Understanding of the physiology of skeletal tissue has advanced remarkably during the past few decades. Studies of the various cell types in bone and their interactions have led to the concept of a system involving not only systemic hormones but also local factors that regulate bone turnover. Also, molecular biology techniques are now being applied to bone cells and have provided rapid advances.

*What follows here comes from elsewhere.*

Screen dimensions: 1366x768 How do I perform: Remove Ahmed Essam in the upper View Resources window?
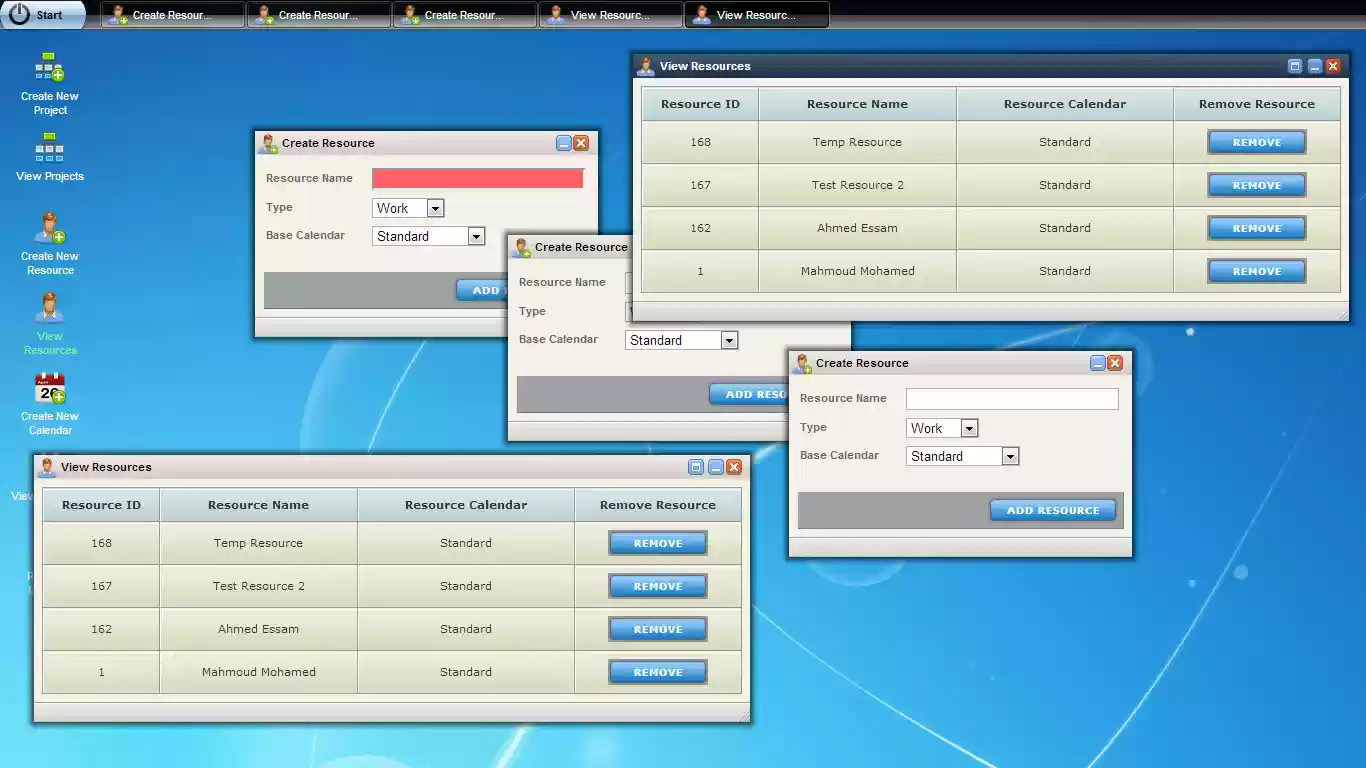pos(1256,228)
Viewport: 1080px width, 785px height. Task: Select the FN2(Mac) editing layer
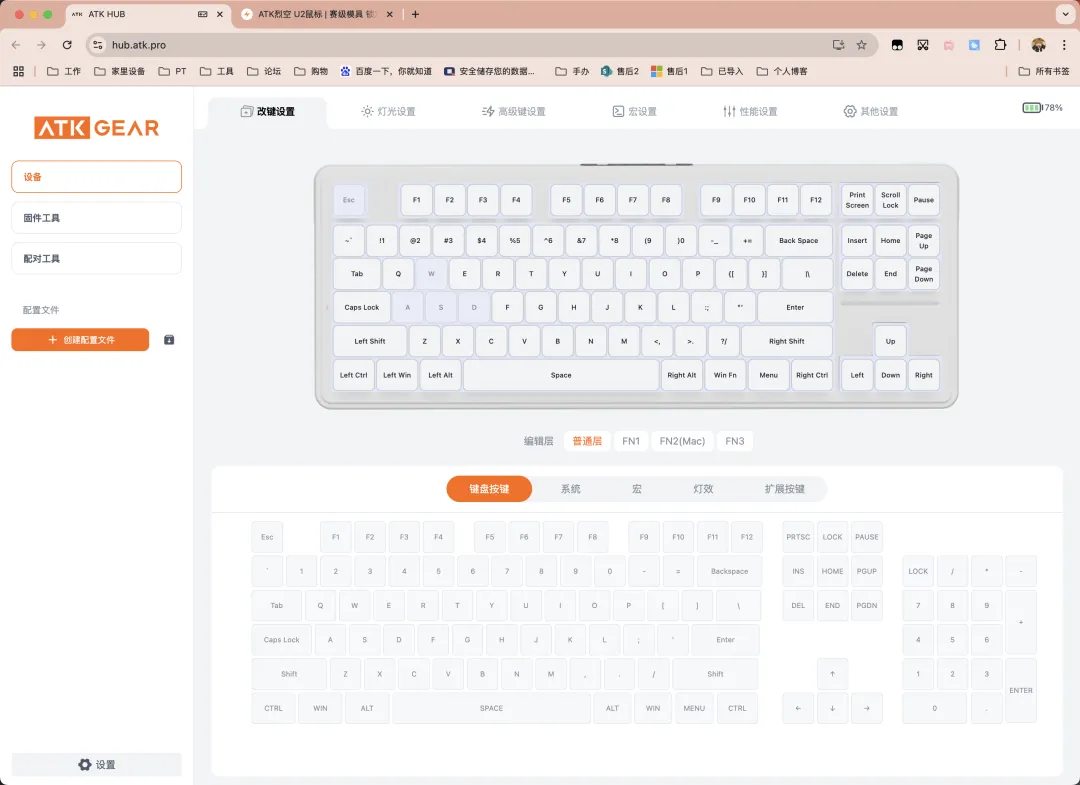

Structurally, bone must provide a framework for locomotion, must protect internal organs and marrow, and must be able to adapt to changing physical stress. Metabolically, the skeleton functions as a storehouse and as a homeostatic buffer system. Presumably, bone evolved to fulfill both its structural and metabolic roles as our ancestors moved from the calcium-rich, buoyant ocean to fresh water, and then to dry land. Although the major reservoir function of bone is to supply calcium and phosphorus, the skeleton also serves as a reservoir and source of other ions, such as magnesium and sodium, and as a buffer to deal with hydrogen ion excess. Also, the ability of the skeleton to take up a variety of trace elements may serve as an important safeguard against their toxicity. To achieve its mechanical functions, the skeleton needs to be selectively responsive to different kinds of strain, light, of high tensile strength, and rigid but not brittle.1,2 This is achieved by an orderly, slightly deformable, mineralized collagen structure distributed as a combination of dense cortical bone and spongy trabecular bone.